_Task directions_.
Every line below should be repeated exactly.

_Records for the exercise_.
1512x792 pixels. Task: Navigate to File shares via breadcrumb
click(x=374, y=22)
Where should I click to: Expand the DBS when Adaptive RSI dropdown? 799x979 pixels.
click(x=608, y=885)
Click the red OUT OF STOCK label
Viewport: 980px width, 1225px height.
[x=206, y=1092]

_Task response_.
1512x792 pixels. Task: Navigate to File shares via breadcrumb
click(x=374, y=22)
Where should I click to: Expand the DBS when Adaptive RSI dropdown? 799x979 pixels.
click(x=608, y=885)
Click the red OUT OF STOCK label
Viewport: 980px width, 1225px height.
[x=206, y=1092]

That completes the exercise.